When should you name a bug?

There has been a lot of talk about naming bugs, Heartbleed is the bug that started this trend, badlock seems to be the one that made people start to talk about how stupid bug naming is.

My first question is why do people feel the need to name a bug?

Possible answers:

  1. It’s cool and everyone else is doing it.
  2. It makes the marketing easier.
  3. They think it is easier then remembering CVE numbers.
  4. They need some words to go with the cool logo.

Does a name add value? Does a name make life easier for people who need to talk about the bug?

For example:

As a red team is it normal to talk about owning a system using MS08-067 or CVE-2008-1447?
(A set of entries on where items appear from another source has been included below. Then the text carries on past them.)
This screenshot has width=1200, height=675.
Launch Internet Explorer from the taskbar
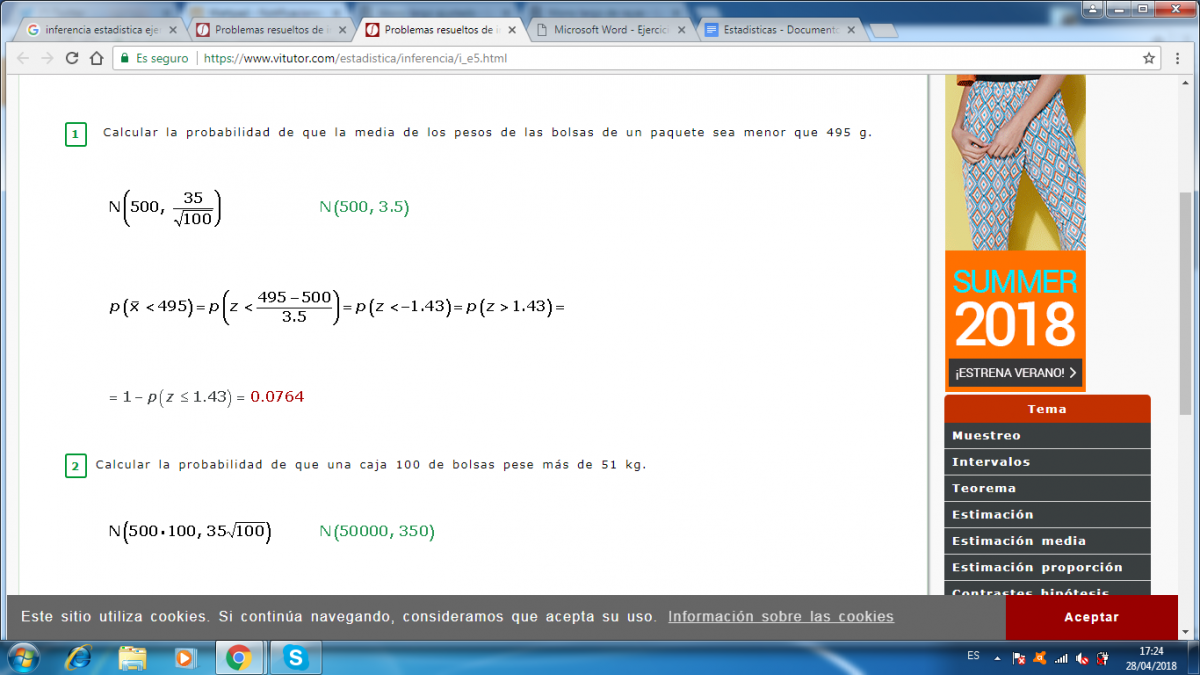79,657
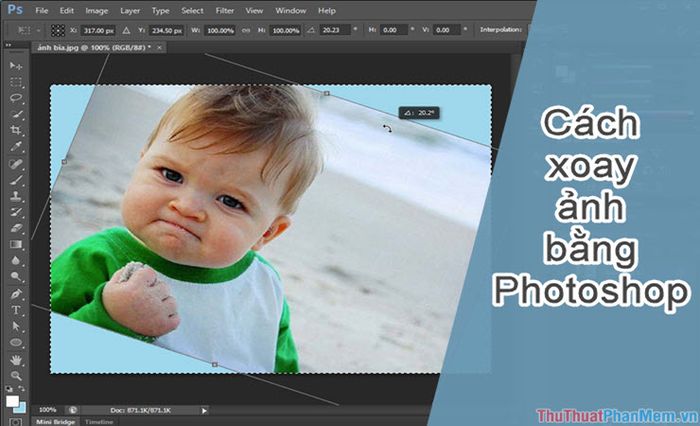
Task: Select the Rectangular Marquee tool
Action: [x=16, y=82]
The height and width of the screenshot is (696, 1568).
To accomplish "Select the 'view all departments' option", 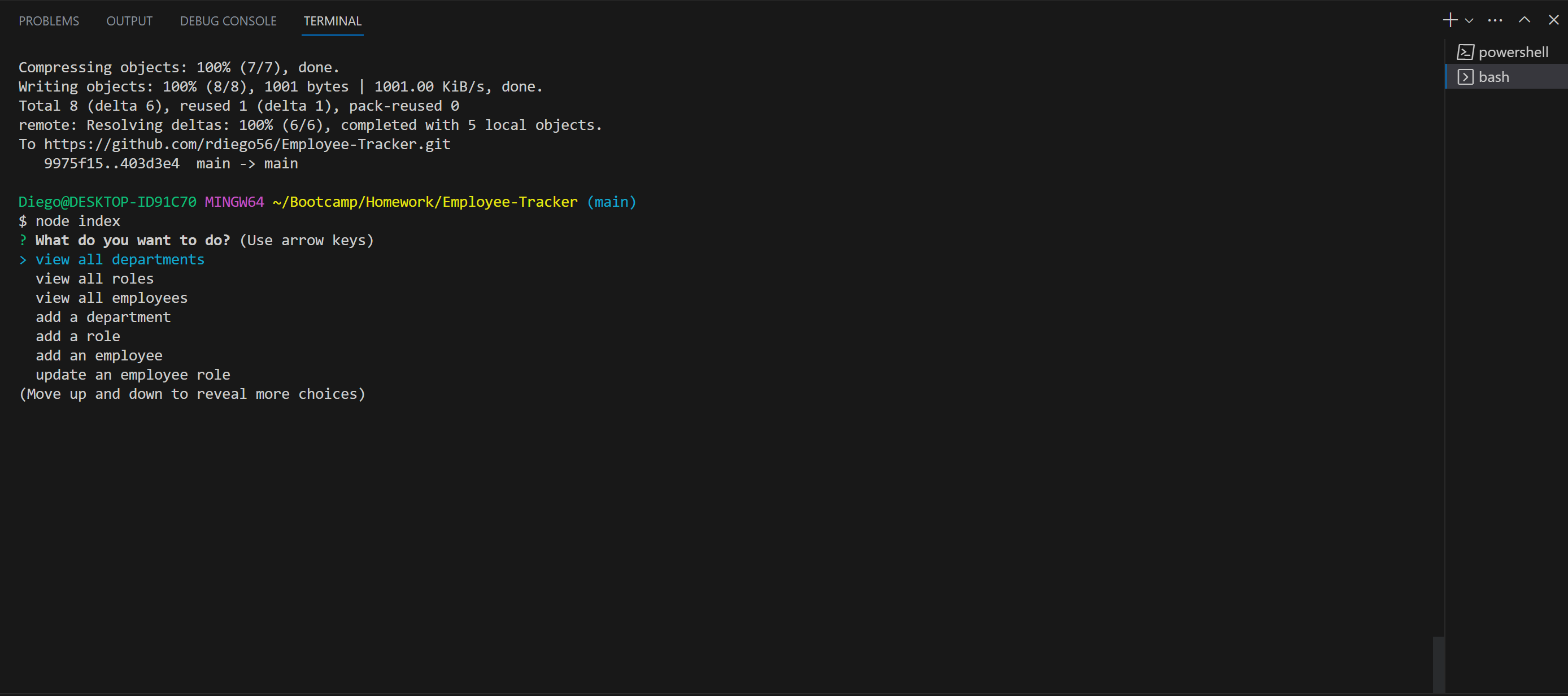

As a blue team do you talking about patching CVE-2014-6271 or is it more normal to talk about patching “Logjam” in OpenSSL?

Some bugs are born with a name, some achieve a name, and some have a name thrust upon them.

At the end of the day, some bugs are more worthy of a name than others.

  • MS08-067 - I think this should have a name, it has given many years of happiness to red teams.
  • CVE-2008-1447 - Maybe this should have a name.
  • CVE-2016-2118 - This only has a name for marketing.
  • CVE-2016-3714 - This bug should never have been given a name or a logo.

What about having logo’s and websites? This is called marketing and I am tempted to say that you should never do a logo or a website for your bug, but that would be suppressing your artistic talent. Feel free to make a logo and a website, but be aware that many people will point and laugh.

I think that names do add value, how many readers Googled any of the CVE’s listed in the article so far? For example how many readers assume that CVE-2014-6271 is “Logjam” in openssl ?

This is all about how we convey information clearly and with as little hype as possible, if you are using a name to make discussion easer then that is fine with me, but if you are using a name and logo just to up the hype then maybe you need to go and write for CNN.